"software security device"?

babbage on 2003-10-16T00:30:09

Dear aunty use.perl.org,

Does anyone here understand how Mozilla / Firebird's current security module system works? In particular, does anyone know what's up with the "software security device"?

My fiancee's computer -- a WinXP laptop with no user account passwords (it's just two of us using it, and we trust each other) -- keeps throwing these annoying dialog windows demanding that you "Please enter the master password for the Software Security Device." whenever you take Firebird to a web page with a username & password.

The catch though is that no password I can think of as a likely candidate works. A bit of Googling points to a couple of semi-promising solutions, and while all the ones I've found so far talk about Linux, the general description of the issue seems to be spot on. The workaround -- enter the Linux login account -- doesn't seem to apply here: there is no Windows system login for this account, and leaving the password field blank doesn't work either.

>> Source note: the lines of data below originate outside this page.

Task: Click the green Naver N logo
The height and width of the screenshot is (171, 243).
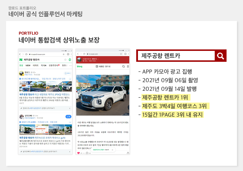Action: pos(21,59)
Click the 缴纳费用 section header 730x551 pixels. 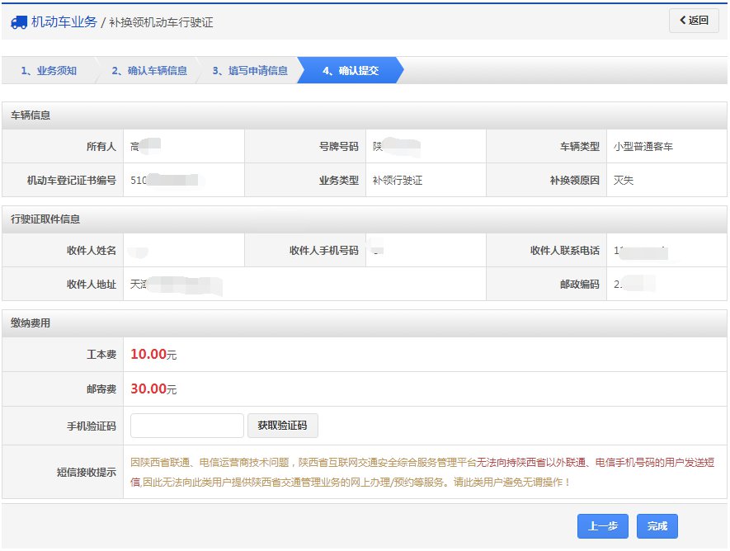(31, 323)
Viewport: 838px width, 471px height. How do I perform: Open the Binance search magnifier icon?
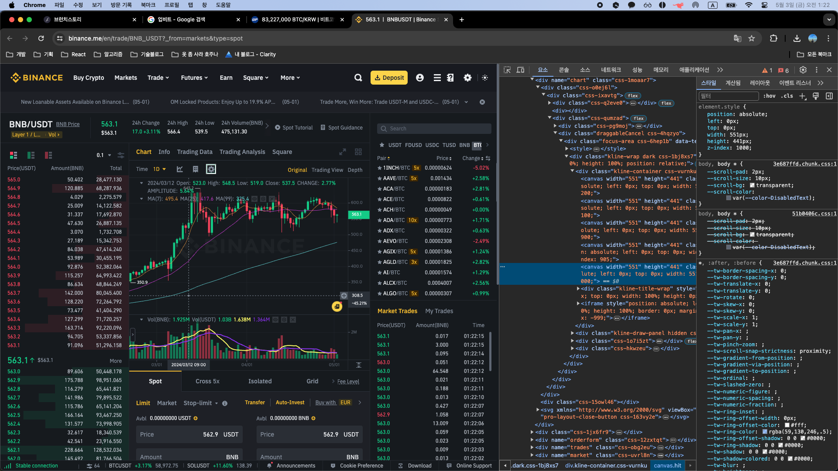pyautogui.click(x=358, y=78)
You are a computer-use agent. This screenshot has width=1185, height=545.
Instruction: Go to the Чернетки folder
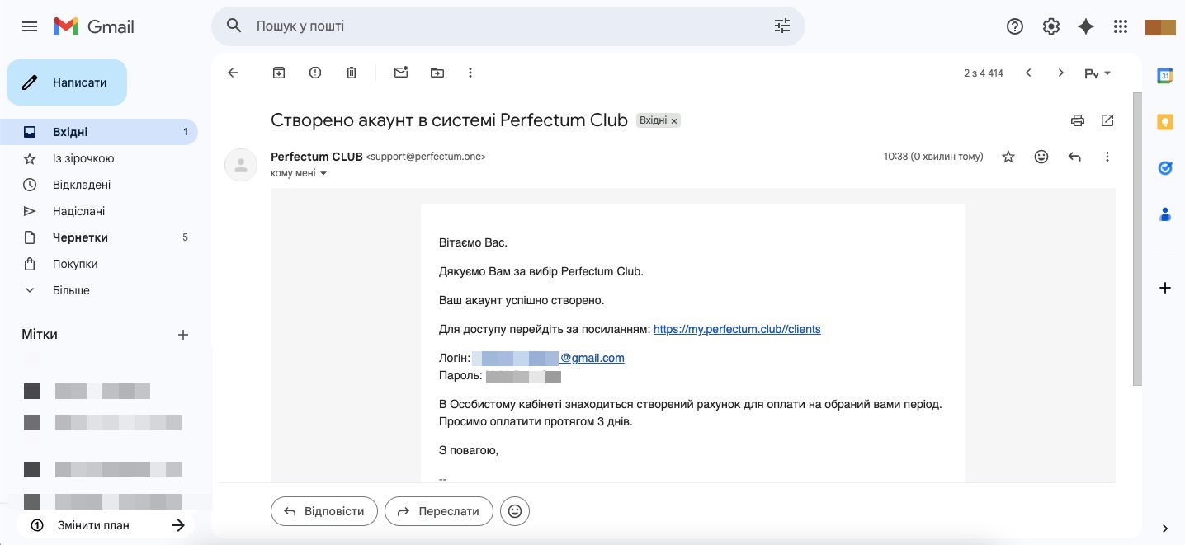coord(80,237)
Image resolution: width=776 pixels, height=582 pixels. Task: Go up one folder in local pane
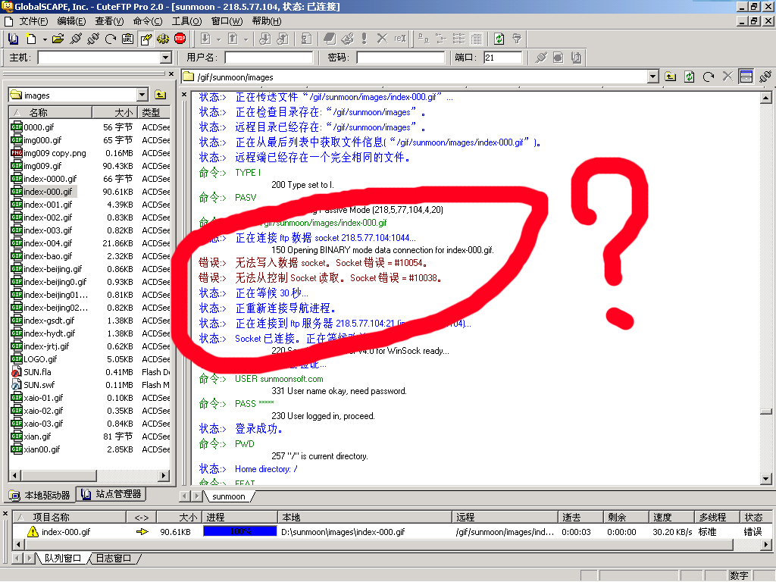click(x=160, y=95)
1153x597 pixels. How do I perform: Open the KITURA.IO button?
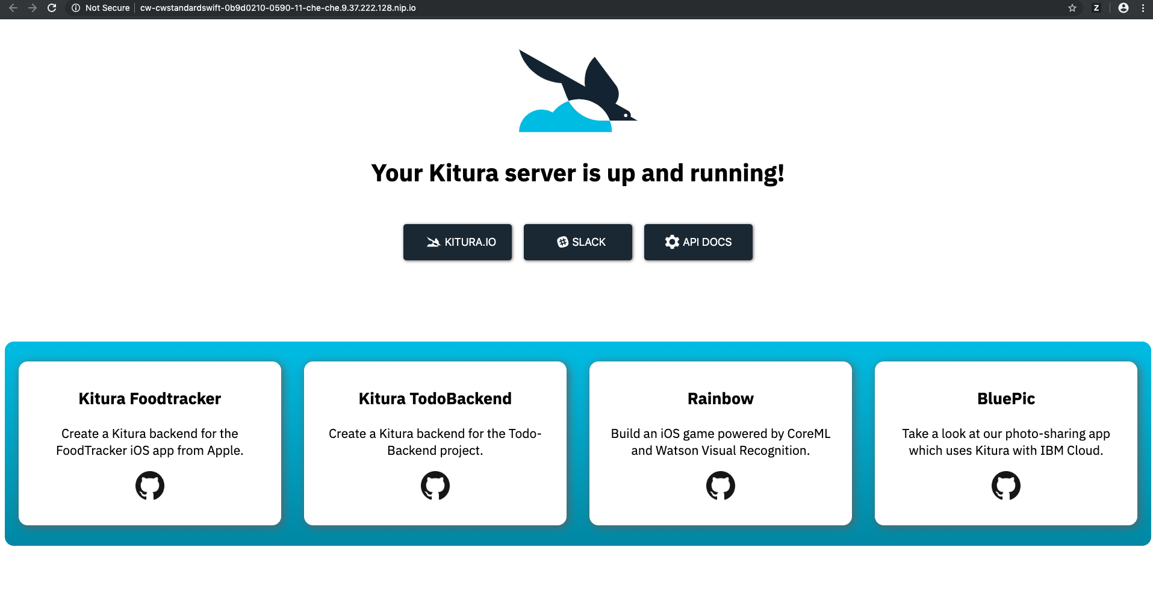(x=458, y=242)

Following on from the Mandrake advice, I tried opening up Firebird's dialog window for the security device settings (go to Tools -> Options, then Advanced -> Certificates -> Manage Security Devices [there's a disclaimer that this is subject to move around in future releases]). This brings up a cryptic dialog window with the "Device Manager" (yay! trusted computing IN OUR TIME), with a hierarchy of cryptically labelled "Security Modules and Devices" on the left (e.g. NSS Internal PKCS #11 Module -> Software Security Device), some cryptic "details" and "values" in the middle panel, and a column of cryptic buttons over on the right. (For a crypto system, they've got being cryptic nailed :-/ ).

With those right-side buttons, three seem to do with managing what appears to be the equivalent of OSX's Keychain ("Login", "Change Password", and "Load"), but again if you click on any of those you get asked for the master password -- the lack thereof being the rabbit I'm chasing down this hole. There's also a button labelled "Enable FIPS", but there seems to be no indication of what happens when you click it or what FIPS stands for (if in fact it's an acronym in the first place).

Hilariously, there's also a "Help" button on the bottom of the dialog, but it doesn't seem to be hooked up to anything. Har har har.

----

So, the QUESTION:

Where did this thing come from, and how can one either fix or disable it? If it's like Keychain, and provides some kind of encrypted safekeeping for sensitive form data, I have no problem with doing it "right" and working logged into the subsystem. As it is now though, it's just getting in the way, and I can't figure out how to reliably get it to go away and stay away.

I say "reliably", because on some sites I get the dialog almost every time I follow a link, while on others it's just at the initial login -- I assume that this has to do with how accounts are being managed on the server, but haven't been ablle to pin down what's going on there. One annoyance per site I could deal with, but repeating it all the time like this is really getting on my nerves...

Any help wins an ice cream cone -- TIA :-)


clarification request

nicholas on 2003-10-16T11:28:46

Any help wins an ice cream cone -- TIA :-)

Would that be an empty cone, or a cone full of ice cream. :-)

(Sorry, can't help with the real problem)

Re:clarification request

geoff_field on 2004-02-09T04:54:03

I've solved it (I think!)

I'm at work using Windoze and IE6 at the moment, but on my home Linux box, the answer seems to be to get into the Mozilla settings, go to the Security tab, and change the password to a blank. You'll get a pop-up saying that it will no longer be protected, but it then seems to work OK.

DO NOT hit the button/checkbox/whatever that says "No protection" or something similar.

Can I have my cone now? How about a rhomboid?

Software ecurity device

kunperl on 2005-10-28T12:41:44

I experienced same thing today on Mozilla browser. The way around it is to reset the master password. This though would delete all passwords and certificate handled by password manager. To reset the master password, on your browser use; Edit> Prefernces>Privacy & Security>Master Passwords>Reset Passwords.

You can then change to your desire password. After 2 years, do I still get a cone?